Some of the discrepancies noted by the Pennsylvania State researchers included:

  • Failure to maintain raw and temperature-sensitive foods under refrigeration
  • Failure to implement food safety including the use of gloves when handling food
  • Concurrent handling of money and unpackaged foods
  • Allowing contact between ready-to-eat foods and high-risk foods including meat and seafood.

German "Bauermarkt Display"

The principal researcher noted that indirect and surreptitious observation disclosed deviations from acceptable practice since the traditional clipboard approach generally provides a distorted assessment of practices as store holders are alerted to the need for compliance.

The study involved assays for bacterial pathogens. E.coli was present in 40 percent of beef samples, 18 percent of pork, 15 percent of kale and 29 percent of lettuce. Of greater significance was the presence of Listeria on 8 percent of beef sampled, 2 percent on kale, 4 percent on lettuce and 7 percent on spinach. There were no studies correlating observations made by the researchers in Pennsylvania into possible outbreaks of foodborne infection.

The research team included Dr. Rama Radhakrishna, Professor of Agricultural and Extension Education, Dr. Jonathan Campbell of the Department of Animal Science and Dr. Cathy Cutter, Professor of Food Science all of Pennsylvania State College of Agriculture. They all emphasized the need for training with emphasis on food safety.

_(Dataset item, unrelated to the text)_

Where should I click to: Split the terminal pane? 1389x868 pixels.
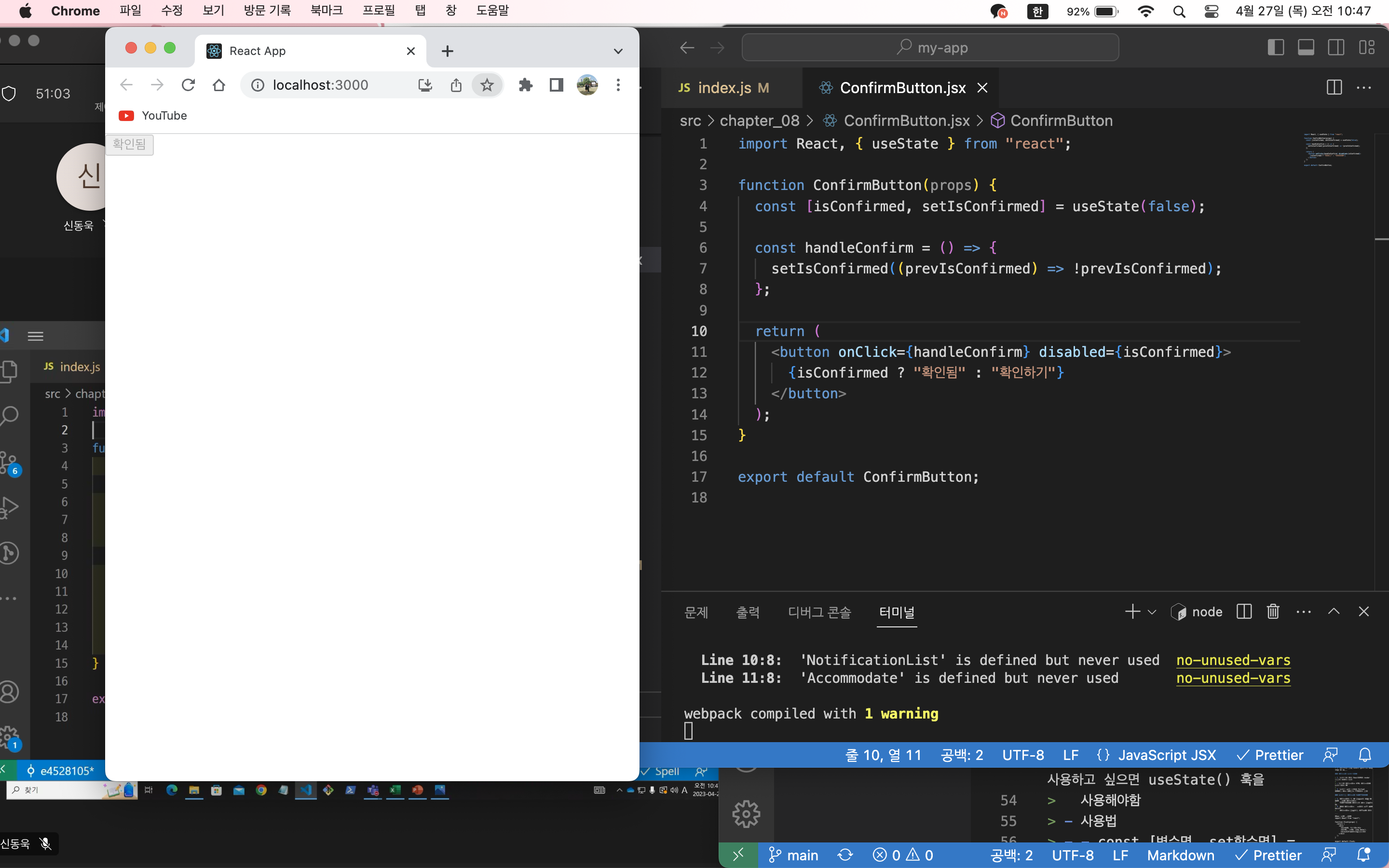tap(1243, 611)
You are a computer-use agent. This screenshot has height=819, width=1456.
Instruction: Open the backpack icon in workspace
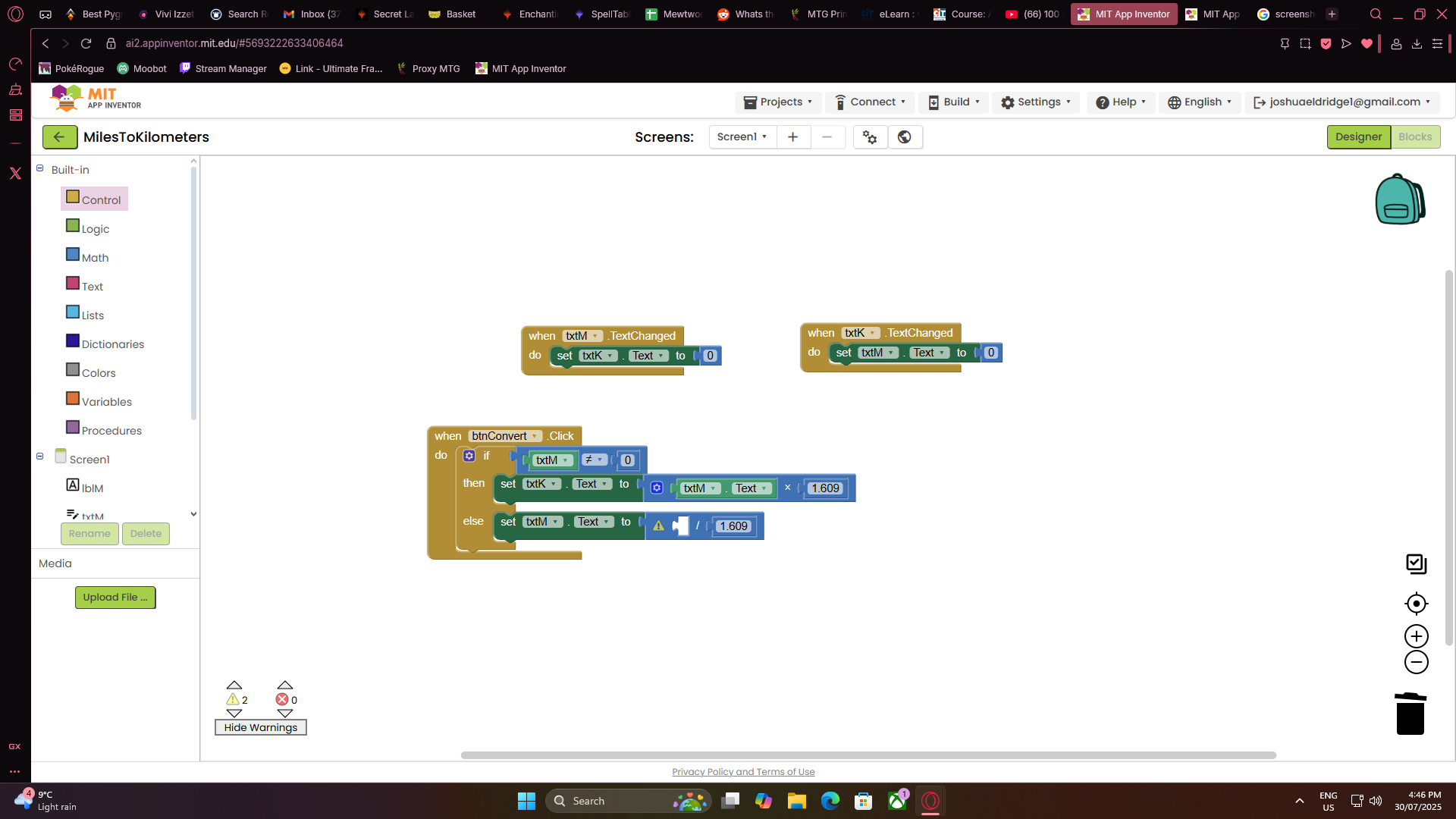[x=1399, y=199]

The rapid expansion of farmers markets in the U.S. during the 2010s was not accompanied by appropriate investment in facilities. The situation in the U.S. with makeshift tables and stalls in parking lots can be contrasted with traditional farmers markets in Western European nations including France and Germany. Vendors use custom trailers with refrigeration and display cases. The standard of hygiene matches that of supermarkets. Even the stalls selling vegetables and non-perishable foods conform to acceptable standards of presentation and hygiene.

USDA funding was extended to farmers markets during the tenure of Tom Vilsack the former Secretary of Agriculture, but there was a disproportionate concern for public health. The situation nationwide should be rectified with involvement of the extension departments of Land-Grant colleges.